**YOUR TASK**
Retype the rows starting at the line containing "You are a GUI" and ending at the line containing "pos(206,106)".

**DATA LINES**

+ + + + +

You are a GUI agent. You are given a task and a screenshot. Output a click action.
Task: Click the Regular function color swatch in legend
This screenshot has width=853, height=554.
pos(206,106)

+ + + + +

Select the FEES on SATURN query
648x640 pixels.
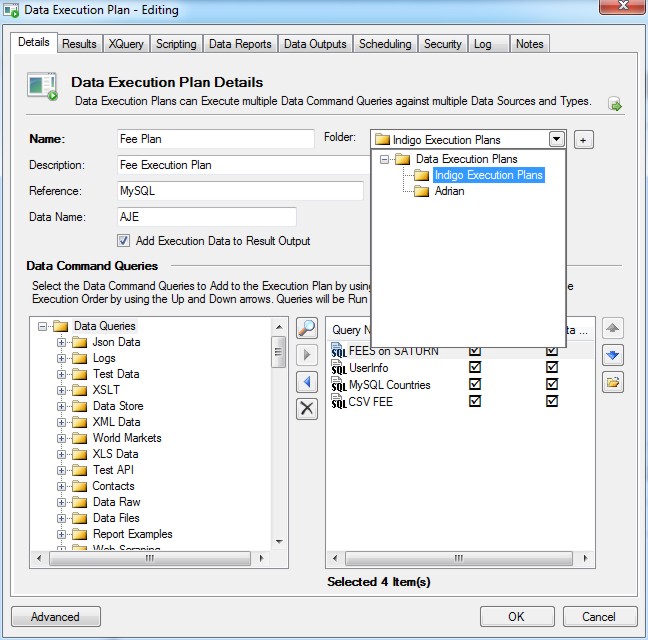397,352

+ + + + +

**RESULT FOR THIS TASK**
You are a GUI agent. You are given a task and a screenshot. Output a click action.
Task: Click the Regular function color swatch in legend
This screenshot has width=853, height=554.
pos(206,106)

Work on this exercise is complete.